:: DOCUMENT SECTION ::
====================

# Black spots on Golden



## vrocco1 (Feb 25, 2006)

Is it his fur, or his skin? 

Edit: Sorry, you did say skin.  Do you have any photos?


----------



## BeauShel (May 20, 2007)

No, I havent heard of black on skin except for a yeast infection. Does he smell even if he has been given a bath.

PS Welcome to the forum. Hope you enjoy your time here and will tell us more about your golden oldie.


----------



## AquaClaraCanines (Mar 5, 2006)

My 11 year old Whippet has more pigment spots coming in as years go by, and is the picture of health. However, he is a fawn and white spotted dog, so ticking/spots in his "pink" areas of skin is perfectly normal. I'd probably have a vet check him out to be sure.


----------



## hotel4dogs (Sep 29, 2008)

my 11 year old male has tons of them, and they're pigment spots. The vet says as long as they're flat don't worry about them.
He gets shaved 3 times a year, and then you can really see them. He has them all over, but especially on his belly. 
Hope that puts your mind at ease a bit!


----------



## AngieB (May 25, 2012)

Thanks for the replies. The blackness is on the skin, and they are also losing hair where the black skin is, or at least the hair is thinning. If I didn't know better, I would think this was some kind of "cradle-cap" that babies get. It looks like they haven't had a bath, but the groomer said it wasn't dirt.
I have had bloodwork done and it shows nothing, no thyroid issue or any other metabolic diseases. They have had a skin scraping with a look under a microscope and nothing....no yeast, no smell, no parasites or mites. The vet & I are at a loss. I can't believe no one has ever figured out what this is?
Any suggestions for soaps with a lot of moisturizer? The vet suggested vitamin E tabs & I will try that too. For my doggies sake I hope someone out there has any suggestion! I will try to post a pic if I can figure this out.
Thanks again Everyone


----------



## cubbysan (Mar 13, 2007)

====================

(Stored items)
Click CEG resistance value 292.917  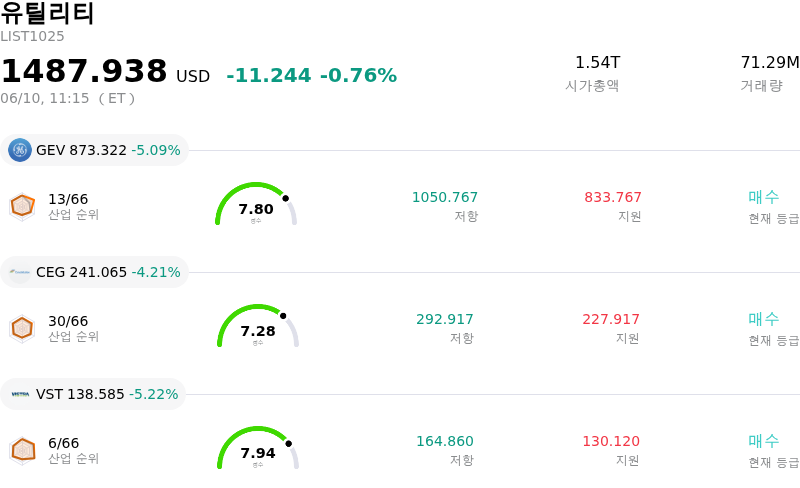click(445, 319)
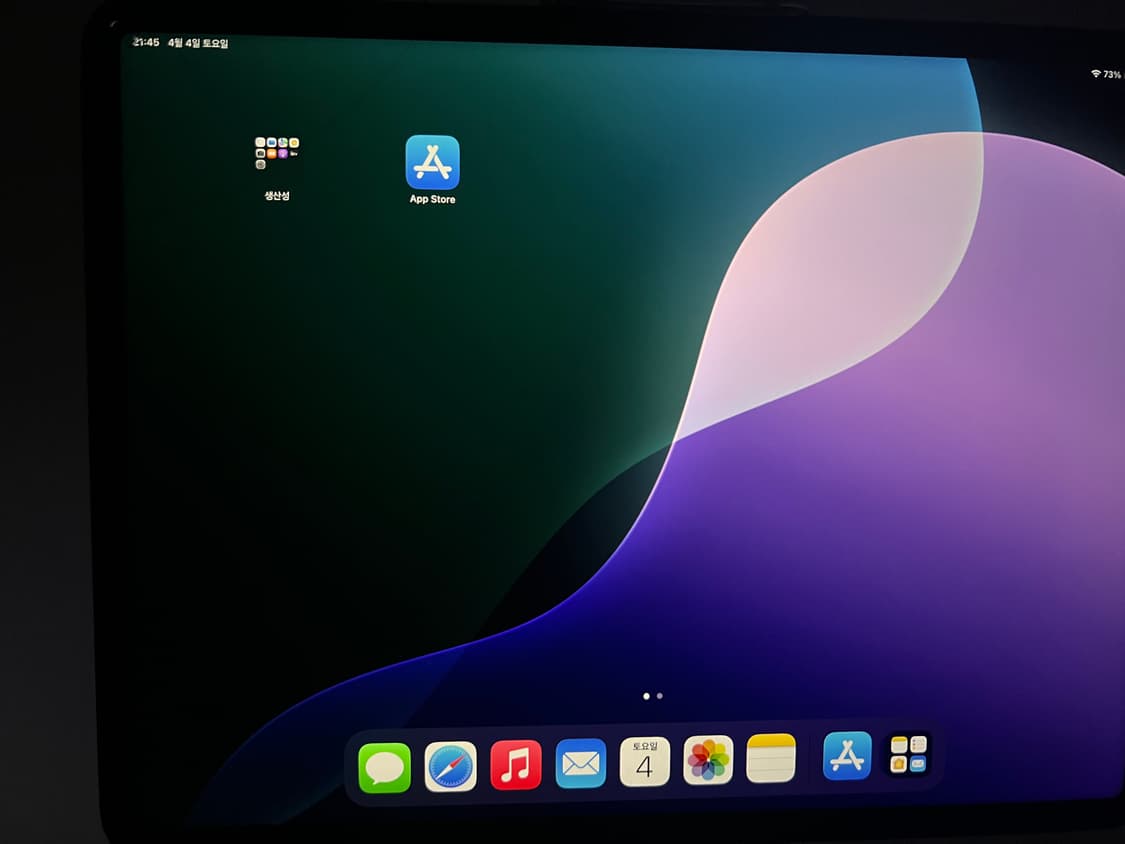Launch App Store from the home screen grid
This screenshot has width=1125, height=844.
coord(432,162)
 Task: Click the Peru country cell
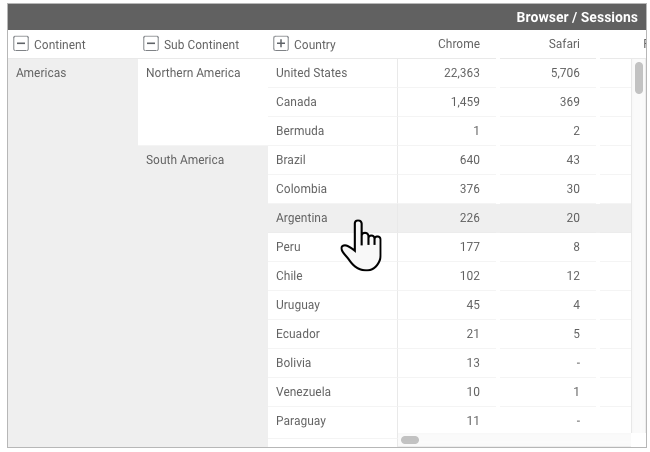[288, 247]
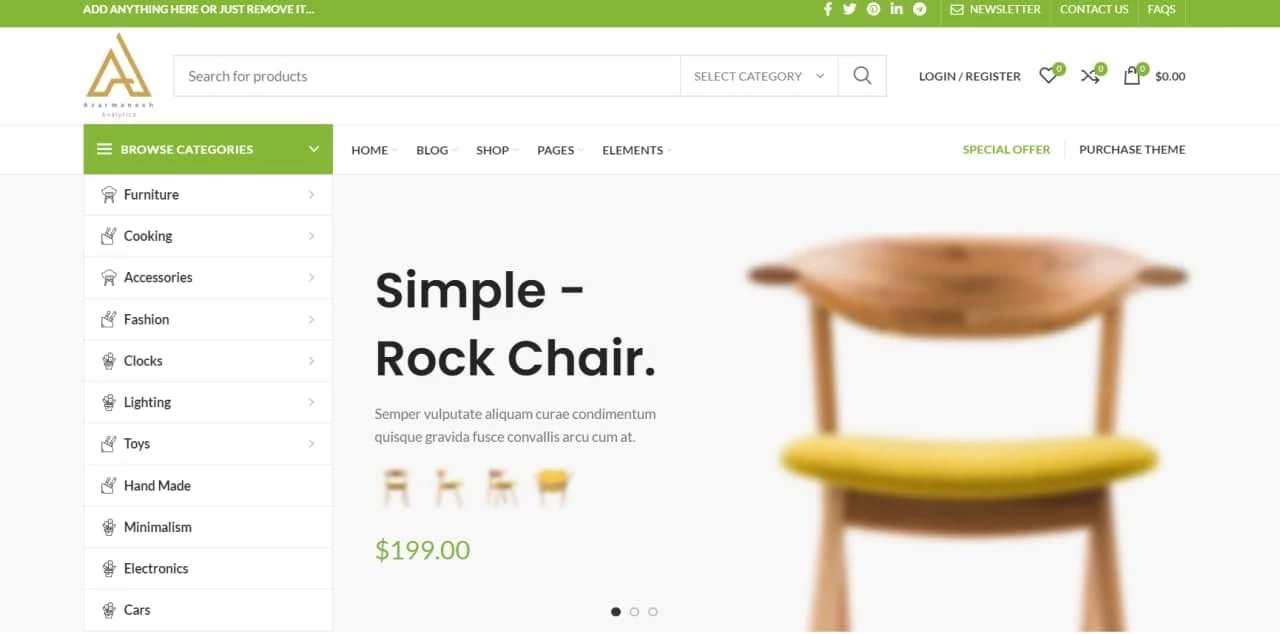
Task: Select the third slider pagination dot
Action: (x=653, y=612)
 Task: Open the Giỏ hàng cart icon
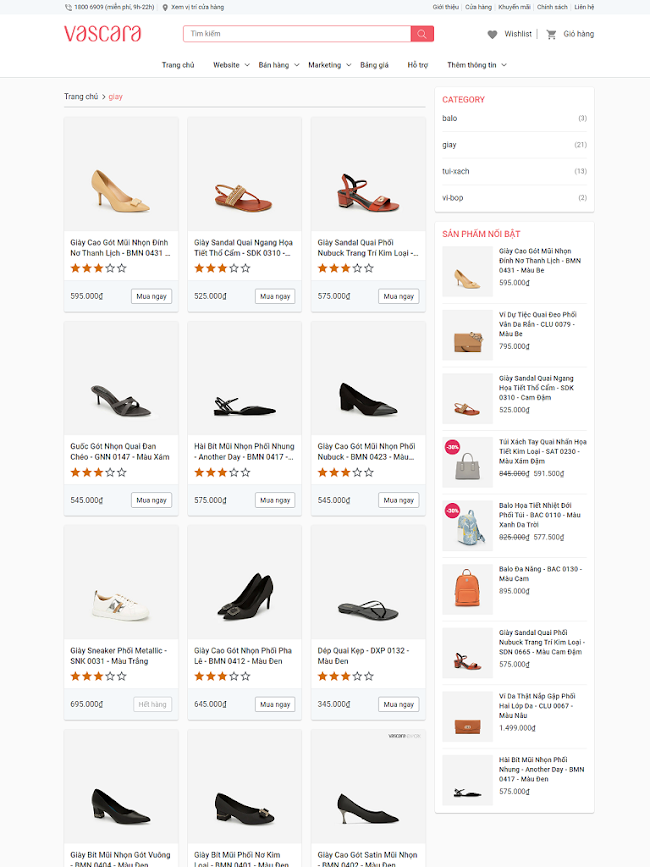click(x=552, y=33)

====================

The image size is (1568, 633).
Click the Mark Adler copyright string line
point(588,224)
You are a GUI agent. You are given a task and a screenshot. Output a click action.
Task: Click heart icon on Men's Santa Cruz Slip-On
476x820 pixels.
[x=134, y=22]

====================

:: EXERCISE INSTRUCTIONS ::
Answer these questions from the forum thread on black spots on a golden:
(a) What is the one cause of black on the skin that BeauShel says she has heard of?
(b) According to hotel4dogs, what did the vet say about the pigment spots?
(c) What did the vet suggest AngieB try?
The listing is separate from the forum thread and is not part of it.

:: YOUR SOLUTION ::
(a) A yeast infection.
(b) As long as they're flat, don't worry about them.
(c) Vitamin E tabs.